**** RECORDS PROVIDED ****

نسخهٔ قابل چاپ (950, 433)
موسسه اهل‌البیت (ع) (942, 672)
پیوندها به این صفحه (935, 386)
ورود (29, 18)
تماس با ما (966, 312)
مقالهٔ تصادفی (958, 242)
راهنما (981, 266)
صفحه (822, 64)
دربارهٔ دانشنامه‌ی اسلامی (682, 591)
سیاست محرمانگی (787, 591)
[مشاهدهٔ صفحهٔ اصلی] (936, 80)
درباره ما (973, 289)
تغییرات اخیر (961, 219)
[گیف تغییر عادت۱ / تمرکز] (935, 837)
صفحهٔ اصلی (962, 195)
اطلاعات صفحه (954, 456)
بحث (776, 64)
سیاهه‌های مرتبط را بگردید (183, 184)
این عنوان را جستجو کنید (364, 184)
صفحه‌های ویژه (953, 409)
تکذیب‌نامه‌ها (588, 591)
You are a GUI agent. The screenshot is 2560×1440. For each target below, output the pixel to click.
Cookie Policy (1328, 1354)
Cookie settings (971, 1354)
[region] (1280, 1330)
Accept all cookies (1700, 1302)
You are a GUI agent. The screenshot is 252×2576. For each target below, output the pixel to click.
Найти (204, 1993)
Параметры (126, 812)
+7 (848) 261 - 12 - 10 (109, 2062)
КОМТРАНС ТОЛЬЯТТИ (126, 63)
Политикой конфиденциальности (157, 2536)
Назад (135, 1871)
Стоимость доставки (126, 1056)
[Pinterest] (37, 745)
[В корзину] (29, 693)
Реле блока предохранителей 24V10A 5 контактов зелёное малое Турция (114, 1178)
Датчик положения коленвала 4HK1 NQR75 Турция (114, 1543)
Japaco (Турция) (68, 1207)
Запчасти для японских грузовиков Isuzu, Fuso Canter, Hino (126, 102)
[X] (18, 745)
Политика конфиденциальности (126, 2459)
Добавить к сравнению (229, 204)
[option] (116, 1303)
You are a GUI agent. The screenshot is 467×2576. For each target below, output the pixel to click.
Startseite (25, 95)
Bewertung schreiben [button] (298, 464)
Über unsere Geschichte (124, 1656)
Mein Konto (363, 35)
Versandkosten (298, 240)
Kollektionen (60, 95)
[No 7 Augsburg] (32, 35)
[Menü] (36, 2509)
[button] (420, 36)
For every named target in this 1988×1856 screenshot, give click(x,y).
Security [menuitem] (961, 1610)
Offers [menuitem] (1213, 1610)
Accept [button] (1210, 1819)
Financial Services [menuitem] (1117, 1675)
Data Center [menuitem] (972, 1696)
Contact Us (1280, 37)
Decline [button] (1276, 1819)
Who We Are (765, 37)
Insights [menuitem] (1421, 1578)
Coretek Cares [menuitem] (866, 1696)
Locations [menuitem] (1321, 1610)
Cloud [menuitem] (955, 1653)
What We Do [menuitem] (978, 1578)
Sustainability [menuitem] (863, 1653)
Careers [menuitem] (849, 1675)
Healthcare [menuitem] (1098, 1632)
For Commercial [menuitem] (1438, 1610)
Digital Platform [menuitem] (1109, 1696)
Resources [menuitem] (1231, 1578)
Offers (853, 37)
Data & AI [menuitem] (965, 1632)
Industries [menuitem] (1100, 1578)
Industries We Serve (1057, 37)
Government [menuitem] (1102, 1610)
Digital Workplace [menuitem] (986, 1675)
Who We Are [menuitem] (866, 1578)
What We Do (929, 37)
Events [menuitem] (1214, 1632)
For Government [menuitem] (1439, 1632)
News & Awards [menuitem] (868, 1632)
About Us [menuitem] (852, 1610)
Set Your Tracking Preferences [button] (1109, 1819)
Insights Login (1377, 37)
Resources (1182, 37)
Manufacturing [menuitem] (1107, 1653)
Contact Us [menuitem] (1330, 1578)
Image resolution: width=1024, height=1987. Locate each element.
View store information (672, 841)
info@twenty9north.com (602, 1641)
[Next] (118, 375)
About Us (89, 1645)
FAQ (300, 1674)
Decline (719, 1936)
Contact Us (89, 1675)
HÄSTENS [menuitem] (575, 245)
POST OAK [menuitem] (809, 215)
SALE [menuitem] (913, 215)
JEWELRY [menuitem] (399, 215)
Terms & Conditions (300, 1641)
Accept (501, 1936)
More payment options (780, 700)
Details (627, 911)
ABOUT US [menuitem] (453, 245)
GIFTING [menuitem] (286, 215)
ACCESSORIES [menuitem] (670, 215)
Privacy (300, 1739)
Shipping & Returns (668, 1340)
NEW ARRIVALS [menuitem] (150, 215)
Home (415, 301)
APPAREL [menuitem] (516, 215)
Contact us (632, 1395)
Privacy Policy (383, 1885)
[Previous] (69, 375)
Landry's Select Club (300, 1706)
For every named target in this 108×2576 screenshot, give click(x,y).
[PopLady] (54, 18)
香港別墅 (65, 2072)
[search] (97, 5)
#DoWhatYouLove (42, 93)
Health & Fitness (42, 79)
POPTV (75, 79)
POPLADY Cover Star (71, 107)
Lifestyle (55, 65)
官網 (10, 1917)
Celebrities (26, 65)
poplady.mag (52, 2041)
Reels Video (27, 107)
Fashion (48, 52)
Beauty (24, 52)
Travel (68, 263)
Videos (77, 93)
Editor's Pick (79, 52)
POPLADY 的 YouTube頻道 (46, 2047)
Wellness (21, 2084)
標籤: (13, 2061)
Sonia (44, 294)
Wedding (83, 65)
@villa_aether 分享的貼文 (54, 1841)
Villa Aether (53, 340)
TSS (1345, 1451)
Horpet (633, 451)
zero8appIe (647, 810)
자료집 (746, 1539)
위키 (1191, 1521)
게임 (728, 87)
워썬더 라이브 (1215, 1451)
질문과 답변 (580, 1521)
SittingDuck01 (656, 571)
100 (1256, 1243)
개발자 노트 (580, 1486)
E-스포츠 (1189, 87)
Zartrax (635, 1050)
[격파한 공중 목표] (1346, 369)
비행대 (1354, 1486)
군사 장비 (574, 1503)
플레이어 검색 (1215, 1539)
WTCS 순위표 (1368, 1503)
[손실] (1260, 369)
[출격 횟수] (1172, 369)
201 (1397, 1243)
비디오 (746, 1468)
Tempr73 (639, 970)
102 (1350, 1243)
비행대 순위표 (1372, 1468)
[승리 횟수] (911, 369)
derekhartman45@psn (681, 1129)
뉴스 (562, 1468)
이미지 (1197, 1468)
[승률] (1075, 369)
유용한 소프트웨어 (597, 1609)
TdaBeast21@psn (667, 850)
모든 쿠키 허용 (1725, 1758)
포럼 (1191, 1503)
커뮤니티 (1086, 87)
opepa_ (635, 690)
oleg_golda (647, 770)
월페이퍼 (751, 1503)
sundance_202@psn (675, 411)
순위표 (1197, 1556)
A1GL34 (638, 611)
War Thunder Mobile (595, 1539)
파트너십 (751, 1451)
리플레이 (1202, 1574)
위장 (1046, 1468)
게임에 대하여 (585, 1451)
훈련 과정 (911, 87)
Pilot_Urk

****

## [DIRECTIONS FOR THIS TASK]
Go through the listing above and write out exactly the lines starting with the one holding "[مشاهدهٔ صفحهٔ اصلی] (936, 80)" and running through the one holding "For Commercial [menuitem] (1438, 1610)", ends included, and no others.

## [TASK ANSWER]
[مشاهدهٔ صفحهٔ اصلی] (936, 80)
درباره ما (973, 289)
تغییرات اخیر (961, 219)
[گیف تغییر عادت۱ / تمرکز] (935, 837)
صفحهٔ اصلی (962, 195)
اطلاعات صفحه (954, 456)
بحث (776, 64)
سیاهه‌های مرتبط را بگردید (183, 184)
این عنوان را جستجو کنید (364, 184)
صفحه‌های ویژه (953, 409)
تکذیب‌نامه‌ها (588, 591)
You are a GUI agent. The screenshot is 2560×1440. For each target below, output the pixel to click.
Cookie Policy (1328, 1354)
Cookie settings (971, 1354)
[region] (1280, 1330)
Accept all cookies (1700, 1302)
You are a GUI agent. The screenshot is 252×2576. For each target below, output the pixel to click.
Найти (204, 1993)
Параметры (126, 812)
+7 (848) 261 - 12 - 10 (109, 2062)
КОМТРАНС ТОЛЬЯТТИ (126, 63)
Политикой конфиденциальности (157, 2536)
Назад (135, 1871)
Стоимость доставки (126, 1056)
[Pinterest] (37, 745)
[В корзину] (29, 693)
Реле блока предохранителей 24V10A 5 контактов зелёное малое Турция (114, 1178)
Датчик положения коленвала 4HK1 NQR75 Турция (114, 1543)
Japaco (Турция) (68, 1207)
Запчасти для японских грузовиков Isuzu, Fuso Canter, Hino (126, 102)
[X] (18, 745)
Политика конфиденциальности (126, 2459)
Добавить к сравнению (229, 204)
[option] (116, 1303)
You are a GUI agent. The screenshot is 467×2576. For each target below, output the pixel to click.
Startseite (25, 95)
Bewertung schreiben [button] (298, 464)
Über unsere Geschichte (124, 1656)
Mein Konto (363, 35)
Versandkosten (298, 240)
Kollektionen (60, 95)
[No 7 Augsburg] (32, 35)
[Menü] (36, 2509)
[button] (420, 36)
For every named target in this 1988×1856 screenshot, give click(x,y).
Security [menuitem] (961, 1610)
Offers [menuitem] (1213, 1610)
Accept [button] (1210, 1819)
Financial Services [menuitem] (1117, 1675)
Data Center [menuitem] (972, 1696)
Contact Us (1280, 37)
Decline [button] (1276, 1819)
Who We Are (765, 37)
Insights [menuitem] (1421, 1578)
Coretek Cares [menuitem] (866, 1696)
Locations [menuitem] (1321, 1610)
Cloud [menuitem] (955, 1653)
What We Do [menuitem] (978, 1578)
Sustainability [menuitem] (863, 1653)
Careers [menuitem] (849, 1675)
Healthcare [menuitem] (1098, 1632)
For Commercial [menuitem] (1438, 1610)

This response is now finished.